A Quick Tutorial for beta_grid Cluster
with Sun N1 Grid Engine 6.0


This tutorial is designed for beta people to submit jobs to the beta_grid cluster, built on beta and ICICS servers. Currently there are 21 machines with 41 processors in the cluster. All beta workstations are configured to be able to submit jobs to the cluster. For details, please refer to Sun N1 Grid Engine 6 User's Guide.

A grid is a collection of computing resources that perform tasks. In its simplest form, a grid appears to users as a large system that provides a single point of access to powerful distributed resources. Users treat the grid as a single computational resource. Resource management software such as N1 Grid Engine 6 software(grid engine software) accepts jobs submitted by users. The software uses resource management policies to schedule jobs to be run on appropriate systems in the grid. Users can submit millions of jobs at a time without being concerned about where the jobs run.
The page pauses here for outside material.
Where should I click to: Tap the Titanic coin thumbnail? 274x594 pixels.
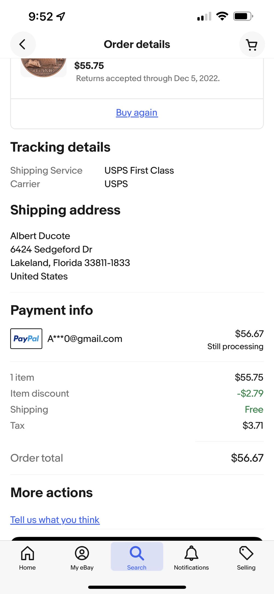(43, 67)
 Beta_grid system configuration
The beta_grid cluster uses N1 Grid Engine 6 for resource management. The cluster, beta_grid, includes:
The master host accepts jobs from users and put them in a job queue until the job can be run. It sends the jobs to an execution host or hosts from the queue. The grid engine system manages running jobs and logs the record of job execution when the jobs are finished.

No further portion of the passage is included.